When you're drawing facial expressions, you have a big advantage if you're using colour. Take a look at this identification parade. These are symbols of the six basic human facial expressions: Sadness, Joy, Anger, Fear, Disgust and Surprise.

Half shut your eyes until the faces turn into blobs. Well, even more like blobs than they are already. Given good eyesight, you won't need a degree in physiognomy to pick out who's feeling blue, who's seeing red and who's going a little green. Sunny-Smile and White-With-Fright should present few obstacles. Admittedly Surprise is a difficult one, but you can't have everything. (I've never quite understood why the exception proves the rule, but it's a good get-out.)
Without colour you can see below that each face (or if you like, symbol) contains only the features that most express the emotion it represents. Or rather, that I feel most express it. If you don't agree, good. That means you'll reach for a bit of paper and start doodling yourself. In no time at all you'll be involved in a revealing and fascinating game.
If you don't think you can draw, bear in mind that there are two kinds of drawing. And you only need to learn one of them. You've been able to do symbol drawing ever since you could hold a crayon.

This face-drawing game is very like a procedure that one of the earliest cartoonists, Rodolphe Topffer evolved a century and a half ago. He maintained that to draw emotions, you didn't need to spend years of slavish copying from models and marble busts, as art students did in those days.
When you come to think of it, drawing a posed subject is the last thing you should do if you want to learn how to draw emotions. Even the word, e-motion, implies movement.
Still, before news photography and freeze-frame video were invented, images of people in the grip of genuine emotion were hard to come by, even if you went out in the street and sketched from life. How did artists find the expressions for those highly dramatic scenes they so often had to paint? You could act them in the mirror or sometimes sketch in the theatre, but the results could be - well, theatrical. All but the most resourceful and perceptive artists relied on few and all too often inaccurate pattern books, or on imitating each other's work. The resulting emotional expressions were often stagey and unconvincing.

### Work to complete
Write out the passage of the excerpt on drawing facial expressions from "Without colour you" up to and including "and fascinating game.". The material after this text comes from a separate source.

(Records locating elements on a screen)
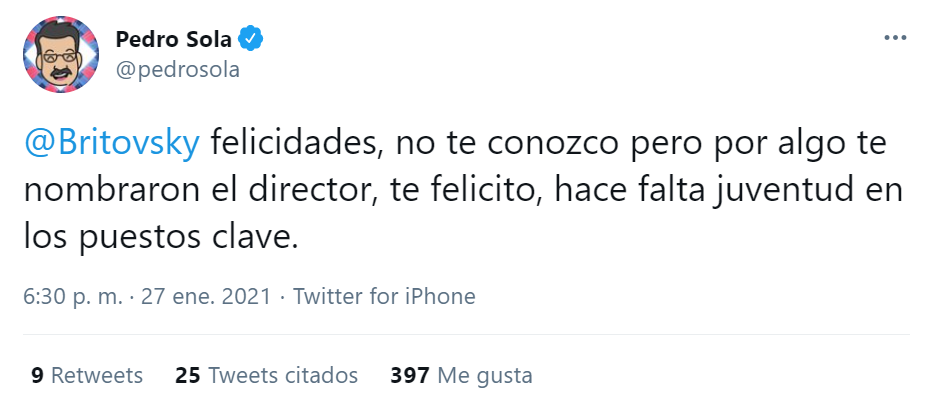Click the likes count 397

[x=409, y=376]
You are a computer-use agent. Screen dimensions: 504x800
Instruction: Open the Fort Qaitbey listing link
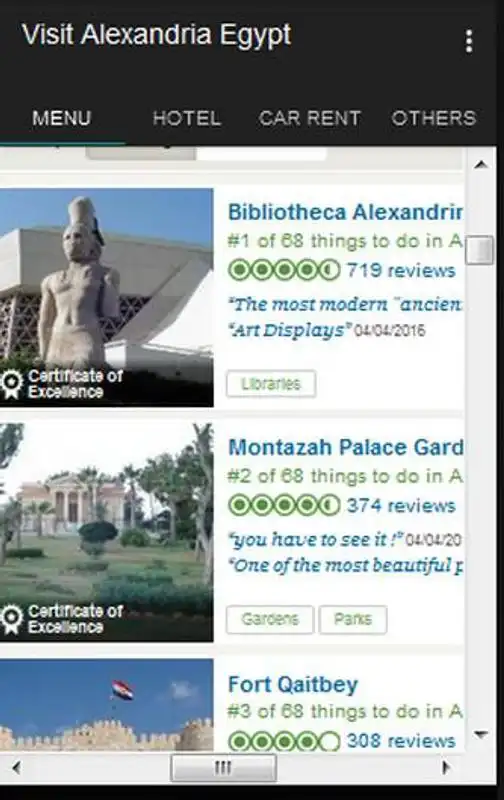293,685
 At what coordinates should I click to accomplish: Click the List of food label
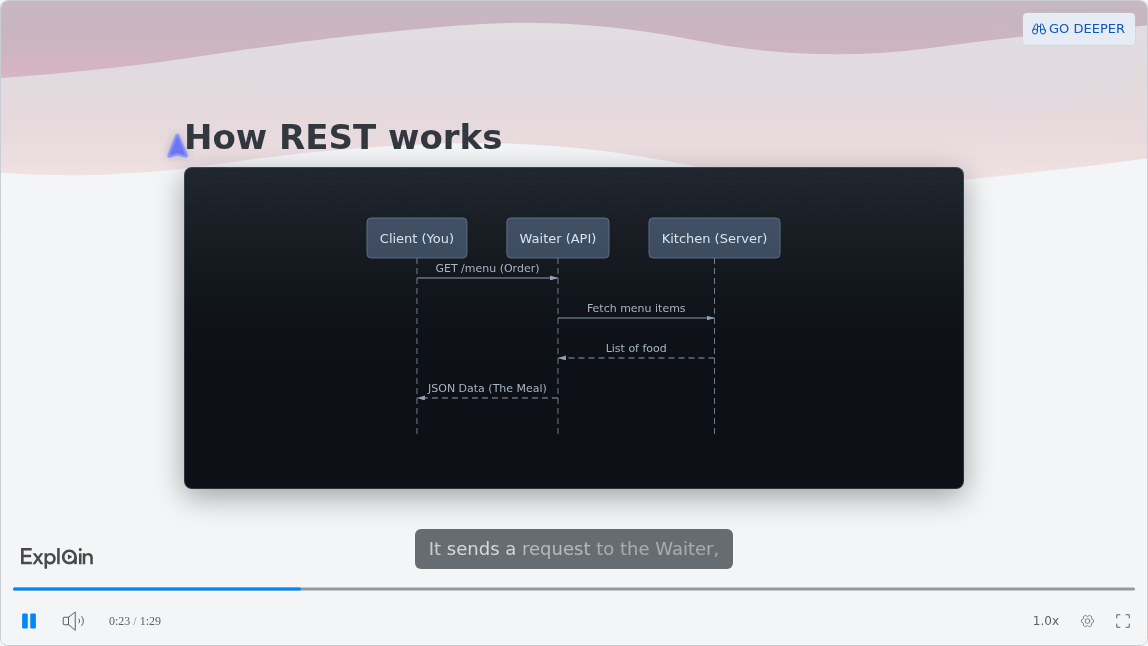636,348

### Answer to this exercise
Without colour you can see below that each face (or if you like, symbol) contains only the features that most express the emotion it represents. Or rather, that I feel most express it. If you don't agree, good. That means you'll reach for a bit of paper and start doodling yourself. In no time at all you'll be involved in a revealing and fascinating game.